Strain Recovery Protocol
To ensure maximum viability, follow this standard recovery procedure: 1. Preparation: Prepare the appropriate selective agar medium (e.g., LB agar + specific antibiotic as listed in the COA). 2. Partial Thawing (The "Scratch" Method): * Place the cryovial on dry ice. Do not thaw the entire vial.

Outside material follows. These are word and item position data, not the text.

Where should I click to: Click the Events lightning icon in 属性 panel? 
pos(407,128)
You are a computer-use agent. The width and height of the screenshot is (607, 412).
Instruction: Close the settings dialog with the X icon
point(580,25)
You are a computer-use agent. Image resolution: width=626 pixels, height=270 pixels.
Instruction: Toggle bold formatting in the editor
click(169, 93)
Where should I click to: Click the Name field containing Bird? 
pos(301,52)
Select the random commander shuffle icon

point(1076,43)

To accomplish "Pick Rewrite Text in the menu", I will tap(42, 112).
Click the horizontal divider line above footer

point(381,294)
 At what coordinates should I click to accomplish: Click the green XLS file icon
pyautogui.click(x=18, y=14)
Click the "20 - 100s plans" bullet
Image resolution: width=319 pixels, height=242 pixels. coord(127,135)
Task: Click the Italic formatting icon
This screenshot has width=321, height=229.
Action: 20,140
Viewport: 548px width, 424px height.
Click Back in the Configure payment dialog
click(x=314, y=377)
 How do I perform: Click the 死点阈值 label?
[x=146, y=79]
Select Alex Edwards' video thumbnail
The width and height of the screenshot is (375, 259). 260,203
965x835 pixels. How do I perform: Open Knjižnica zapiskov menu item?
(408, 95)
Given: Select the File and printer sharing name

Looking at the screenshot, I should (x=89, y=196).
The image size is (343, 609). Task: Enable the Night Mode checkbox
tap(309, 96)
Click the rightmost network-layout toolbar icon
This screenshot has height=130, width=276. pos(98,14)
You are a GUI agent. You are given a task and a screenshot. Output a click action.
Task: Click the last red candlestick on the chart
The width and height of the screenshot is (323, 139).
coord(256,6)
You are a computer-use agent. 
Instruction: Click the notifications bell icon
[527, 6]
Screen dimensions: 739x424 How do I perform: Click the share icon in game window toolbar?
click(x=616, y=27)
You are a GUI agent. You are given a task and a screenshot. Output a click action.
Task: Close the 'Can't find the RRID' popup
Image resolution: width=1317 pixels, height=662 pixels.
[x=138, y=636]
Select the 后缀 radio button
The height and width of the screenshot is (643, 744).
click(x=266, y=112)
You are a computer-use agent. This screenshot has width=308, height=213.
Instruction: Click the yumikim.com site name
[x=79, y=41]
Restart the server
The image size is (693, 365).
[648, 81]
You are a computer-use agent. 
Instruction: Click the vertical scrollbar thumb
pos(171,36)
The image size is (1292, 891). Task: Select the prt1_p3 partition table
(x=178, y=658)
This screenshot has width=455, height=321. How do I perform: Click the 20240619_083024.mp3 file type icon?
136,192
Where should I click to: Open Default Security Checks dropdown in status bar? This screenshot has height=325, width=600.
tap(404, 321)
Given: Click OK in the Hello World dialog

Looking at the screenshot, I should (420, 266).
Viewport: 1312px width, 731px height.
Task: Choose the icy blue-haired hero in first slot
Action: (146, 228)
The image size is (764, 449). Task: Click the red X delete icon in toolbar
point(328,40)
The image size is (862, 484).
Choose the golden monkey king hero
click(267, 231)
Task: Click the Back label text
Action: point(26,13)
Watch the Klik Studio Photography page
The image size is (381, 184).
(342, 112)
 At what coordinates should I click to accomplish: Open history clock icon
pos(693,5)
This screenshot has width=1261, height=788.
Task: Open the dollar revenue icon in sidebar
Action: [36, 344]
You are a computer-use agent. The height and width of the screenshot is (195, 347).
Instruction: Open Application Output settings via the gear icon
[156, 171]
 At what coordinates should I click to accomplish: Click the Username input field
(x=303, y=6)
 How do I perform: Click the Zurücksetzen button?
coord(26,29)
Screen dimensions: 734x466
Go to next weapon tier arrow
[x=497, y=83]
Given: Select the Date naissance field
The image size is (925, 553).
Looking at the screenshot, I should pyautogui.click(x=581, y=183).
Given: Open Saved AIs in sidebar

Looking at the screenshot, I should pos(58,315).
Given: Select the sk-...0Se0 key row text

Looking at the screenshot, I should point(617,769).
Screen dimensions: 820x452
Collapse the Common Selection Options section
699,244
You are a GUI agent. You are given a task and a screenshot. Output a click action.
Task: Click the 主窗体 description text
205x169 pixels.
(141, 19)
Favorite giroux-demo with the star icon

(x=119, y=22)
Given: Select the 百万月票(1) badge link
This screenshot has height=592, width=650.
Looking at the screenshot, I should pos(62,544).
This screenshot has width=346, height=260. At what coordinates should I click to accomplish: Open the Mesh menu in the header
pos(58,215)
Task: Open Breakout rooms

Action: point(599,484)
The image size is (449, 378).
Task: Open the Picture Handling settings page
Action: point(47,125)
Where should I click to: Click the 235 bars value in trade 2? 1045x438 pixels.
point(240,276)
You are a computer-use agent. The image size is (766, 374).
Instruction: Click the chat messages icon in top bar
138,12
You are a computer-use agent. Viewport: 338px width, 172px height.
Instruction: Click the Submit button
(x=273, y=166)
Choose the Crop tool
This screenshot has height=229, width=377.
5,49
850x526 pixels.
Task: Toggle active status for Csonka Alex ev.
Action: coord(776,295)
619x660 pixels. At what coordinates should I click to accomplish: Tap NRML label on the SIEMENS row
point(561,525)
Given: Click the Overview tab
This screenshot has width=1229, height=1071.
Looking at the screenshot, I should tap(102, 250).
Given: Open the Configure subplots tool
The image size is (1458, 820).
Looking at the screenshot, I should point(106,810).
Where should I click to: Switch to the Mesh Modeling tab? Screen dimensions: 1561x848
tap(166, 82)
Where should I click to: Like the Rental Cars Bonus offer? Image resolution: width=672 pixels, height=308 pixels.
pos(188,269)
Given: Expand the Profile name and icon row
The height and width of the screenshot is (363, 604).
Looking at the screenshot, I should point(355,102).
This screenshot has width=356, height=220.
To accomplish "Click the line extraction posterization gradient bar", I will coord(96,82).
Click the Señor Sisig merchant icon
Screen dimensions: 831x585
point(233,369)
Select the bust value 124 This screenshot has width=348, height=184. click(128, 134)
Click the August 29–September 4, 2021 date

Use a sterile inoculation loop or pipette tip to "scratch" a small amount of ice from the surface of the frozen stock. 3. Streaking: Streak the cells onto the selective agar plate to obtain single colonies. 4. Incubation: Invert the plate and incubate at the specified temperature (e.g., 37°C for E. coli or 30°C for S. cerevisiae) for 16-24 hours. 5. Subculturing: Pick a single, well-isolated colony to inoculate into liquid media for your experiments.
Usage Precautions & Best Practices
Antibiotic Pressure
1. Maintenance: For strains containing plasmids or specific resistance markers, always use the correct concentration of antibiotics in both solid and liquid media to prevent plasmid loss or contamination.
2. Markerless Strains: If the strain is a "scarless" integrated knockout, antibiotic pressure is not required for maintenance, but periodic genotypic verification is recommended.
Induction Conditions
1. If your strain uses an inducible promoter (e.g., T7/IPTG or Arabinose), ensure the culture reaches the optimal OD600 (typically 0.6-0.8) before adding the inducer. 2. Verify the optimal induction temperature, as engineered strains often produce better results at lower temperatures (e.g., 16-25°C) to prevent inclusion body formation.
Disposal
All waste (vials, tips, plates) must be autoclaved at 121°C for at least 20 minutes or chemically disinfected before disposal.